Joe Eappen

Zikang Xiong, Joe Eappen, Ahmed H. Qureshi et al.

Model-free Deep Reinforcement Learning (DRL) controllers have demonstrated promising results on various challenging non-linear control tasks. While a model-free DRL algorithm can solve unknown dynamics and high-dimensional problems, it lacks safety assurance. Although safety constraints can be encoded as part of a reward function, there still exists a large gap between an RL controller trained with this modified reward and a safe controller. In contrast, instead of implicitly encoding safety constraints with rewards, we explicitly co-learn a Twin Neural Lyapunov Function (TNLF) with the control policy in the DRL training loop and use the learned TNLF to build a runtime monitor. Combined with the path generated from a planner, the monitor chooses appropriate waypoints that guide the learned controller to provide collision-free control trajectories. Our approach inherits the scalability advantages from DRL while enhancing safety guarantees. Our experimental evaluation demonstrates the effectiveness of our approach compared to DRL with augmented rewards and constrained DRL methods over a range of high-dimensional safety-sensitive navigation tasks.

Zikang Xiong, Joe Eappen, He Zhu et al.

Neural network policies trained using Deep Reinforcement Learning (DRL) are well-known to be susceptible to adversarial attacks. In this paper, we consider attacks manifesting as perturbations in the observation space managed by the external environment. These attacks have been shown to downgrade policy performance significantly.

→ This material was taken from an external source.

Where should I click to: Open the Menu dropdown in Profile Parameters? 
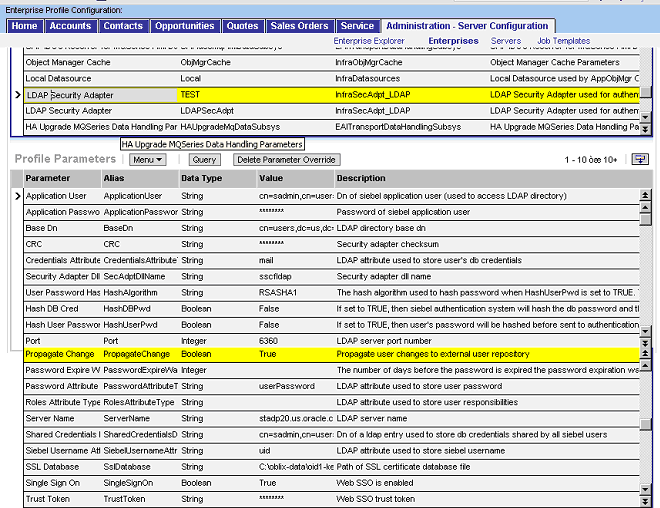[x=147, y=160]
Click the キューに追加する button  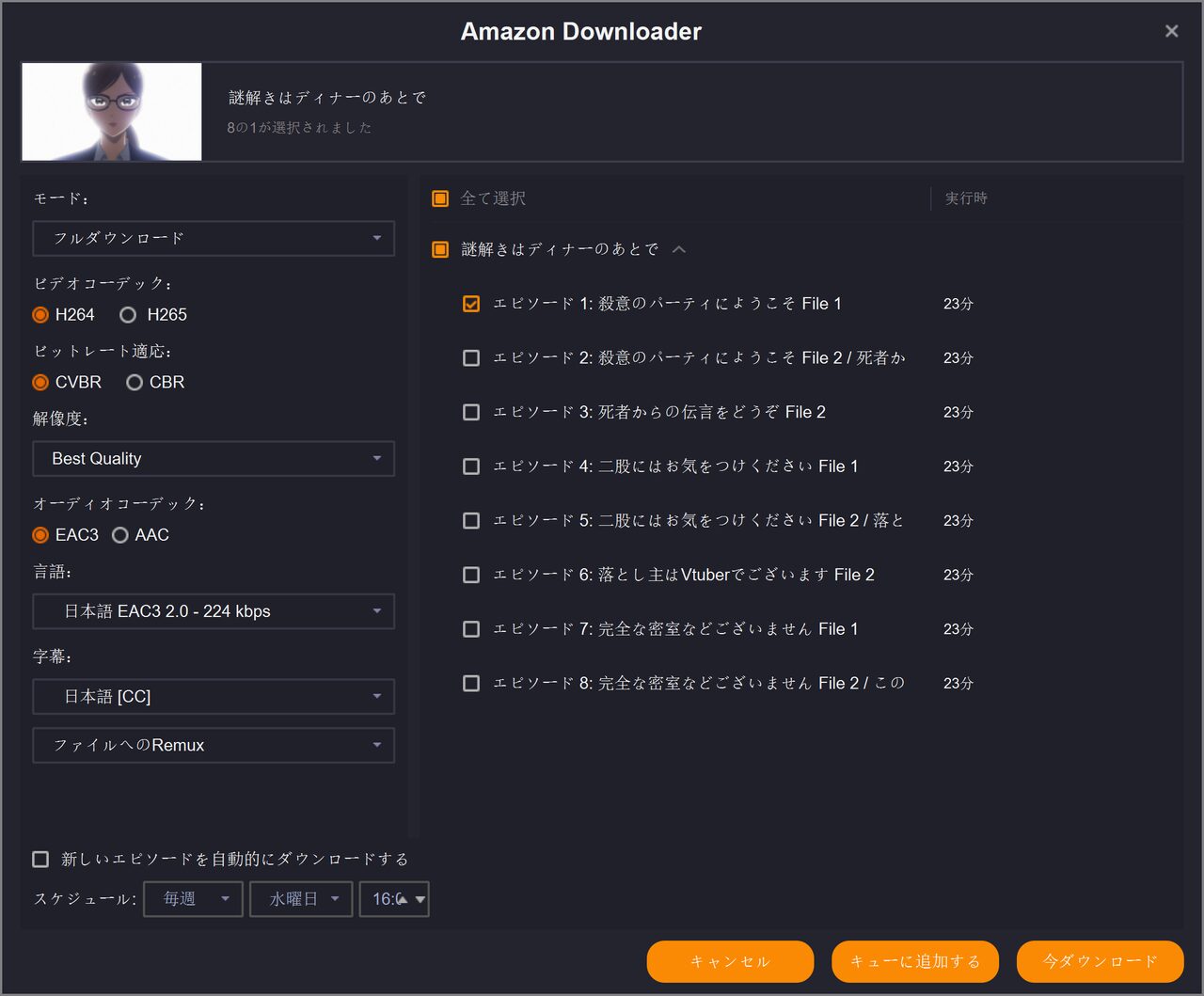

We focus our attention on well-trained deterministic and stochastic neural network policies in the context of continuous control benchmarks subject to four well-studied observation space adversarial attacks. To defend against these attacks, we propose a novel defense strategy using a detect-and-denoise schema. Unlike previous adversarial training approaches that sample data in adversarial scenarios, our solution does not require sampling data in an environment under attack, thereby greatly reducing risk during training. Detailed experimental results show that our technique is comparable with state-of-the-art adversarial training approaches.

Zikang Xiong, Daniel Lawson, Joe Eappen et al.

Synthesizing planning and control policies in robotics is a fundamental task, further complicated by factors such as complex logic specifications and high-dimensional robot dynamics. This paper presents a novel reinforcement learning approach to solving high-dimensional robot navigation tasks with complex logic specifications by co-learning planning and control policies. Notably, this approach significantly reduces the sample complexity in training, allowing us to train high-quality policies with much fewer samples compared to existing reinforcement learning algorithms. In addition, our methodology streamlines complex specification extraction from map images and enables the efficient generation of long-horizon robot motion paths across different map layouts. Moreover, our approach also demonstrates capabilities for high-dimensional control and avoiding suboptimal policies via policy alignment. The efficacy of our approach is demonstrated through experiments involving simulated high-dimensional quadruped robot dynamics and a real-world differential drive robot (TurtleBot3) under different types of task specifications.

Joe Eappen, Suresh Jagannathan

While notable progress has been made in specifying and learning objectives for general cyber-physical systems, applying these methods to distributed multi-agent systems still pose significant challenges. Among these are the need to (a) craft specification primitives that allow expression and interplay of both local and global objectives, (b) tame explosion in the state and action spaces to enable effective learning, and (c) minimize coordination frequency and the set of engaged participants for global objectives. To address these challenges, we propose a novel specification framework that allows natural composition of local and global objectives used to guide training of a multi-agent system. Our technique enables learning expressive policies that allow agents to operate in a coordination-free manner for local objectives, while using a decentralized communication protocol for enforcing global ones. Experimental results support our claim that sophisticated multi-agent distributed planning problems can be effectively realized using specification-guided learning.

Zikang Xiong, Joe Eappen, He Zhu et al.

Learning-enabled controllers used in cyber-physical systems (CPS) are known to be susceptible to adversarial attacks. Such attacks manifest as perturbations to the states generated by the controller's environment in response to its actions. We consider state perturbations that encompass a wide variety of adversarial attacks and describe an attack scheme for discovering adversarial states. To be useful, these attacks need to be natural, yielding states in which the controller can be reasonably expected to generate a meaningful response. We consider shield-based defenses as a means to improve controller robustness in the face of such perturbations. Our defense strategy allows us to treat the controller and environment as black-boxes with unknown dynamics. We provide a two-stage approach to construct this defense and show its effectiveness through a range of experiments on realistic continuous control domains such as the navigation control-loop of an F16 aircraft and the motion control system of humanoid robots.